[Collected data entries]
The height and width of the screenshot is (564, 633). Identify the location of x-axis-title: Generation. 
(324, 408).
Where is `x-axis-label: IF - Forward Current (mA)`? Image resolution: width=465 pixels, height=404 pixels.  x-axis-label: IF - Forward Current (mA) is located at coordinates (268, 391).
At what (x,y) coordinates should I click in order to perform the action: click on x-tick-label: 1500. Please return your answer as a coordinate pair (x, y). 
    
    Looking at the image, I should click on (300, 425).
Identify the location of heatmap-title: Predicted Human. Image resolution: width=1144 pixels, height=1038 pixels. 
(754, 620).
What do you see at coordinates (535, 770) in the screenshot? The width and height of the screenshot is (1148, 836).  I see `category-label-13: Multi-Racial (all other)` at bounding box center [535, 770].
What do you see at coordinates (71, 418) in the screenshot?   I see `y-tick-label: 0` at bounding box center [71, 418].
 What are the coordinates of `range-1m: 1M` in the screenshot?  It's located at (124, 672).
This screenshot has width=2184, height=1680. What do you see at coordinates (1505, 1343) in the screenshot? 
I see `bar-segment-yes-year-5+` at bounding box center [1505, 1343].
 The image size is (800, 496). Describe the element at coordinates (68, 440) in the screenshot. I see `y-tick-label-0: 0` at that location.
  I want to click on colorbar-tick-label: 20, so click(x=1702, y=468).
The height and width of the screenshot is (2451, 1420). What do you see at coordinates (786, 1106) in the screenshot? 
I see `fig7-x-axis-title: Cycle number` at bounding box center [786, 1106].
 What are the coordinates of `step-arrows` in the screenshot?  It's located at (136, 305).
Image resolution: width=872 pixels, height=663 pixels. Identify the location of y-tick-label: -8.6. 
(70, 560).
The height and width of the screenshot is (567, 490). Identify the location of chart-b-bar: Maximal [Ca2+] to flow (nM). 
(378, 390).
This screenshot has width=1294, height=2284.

Goal of the exercise | In the entries from the line containing "coordinates (268, 391)." through the line containing "The image size", rename "Image resolution" to "Display resolution". Write out those lines again, leaving everything else unchanged.

Response to the exercise |
Where is `x-axis-label: IF - Forward Current (mA)`? Display resolution: width=465 pixels, height=404 pixels.  x-axis-label: IF - Forward Current (mA) is located at coordinates (268, 391).
At what (x,y) coordinates should I click in order to perform the action: click on x-tick-label: 1500. Please return your answer as a coordinate pair (x, y). 
    
    Looking at the image, I should click on (300, 425).
Identify the location of heatmap-title: Predicted Human. Display resolution: width=1144 pixels, height=1038 pixels. 
(754, 620).
What do you see at coordinates (535, 770) in the screenshot? The width and height of the screenshot is (1148, 836).  I see `category-label-13: Multi-Racial (all other)` at bounding box center [535, 770].
What do you see at coordinates (71, 418) in the screenshot?   I see `y-tick-label: 0` at bounding box center [71, 418].
 What are the coordinates of `range-1m: 1M` in the screenshot?  It's located at (124, 672).
This screenshot has width=2184, height=1680. What do you see at coordinates (1505, 1343) in the screenshot? 
I see `bar-segment-yes-year-5+` at bounding box center [1505, 1343].
 The image size is (800, 496). Describe the element at coordinates (68, 440) in the screenshot. I see `y-tick-label-0: 0` at that location.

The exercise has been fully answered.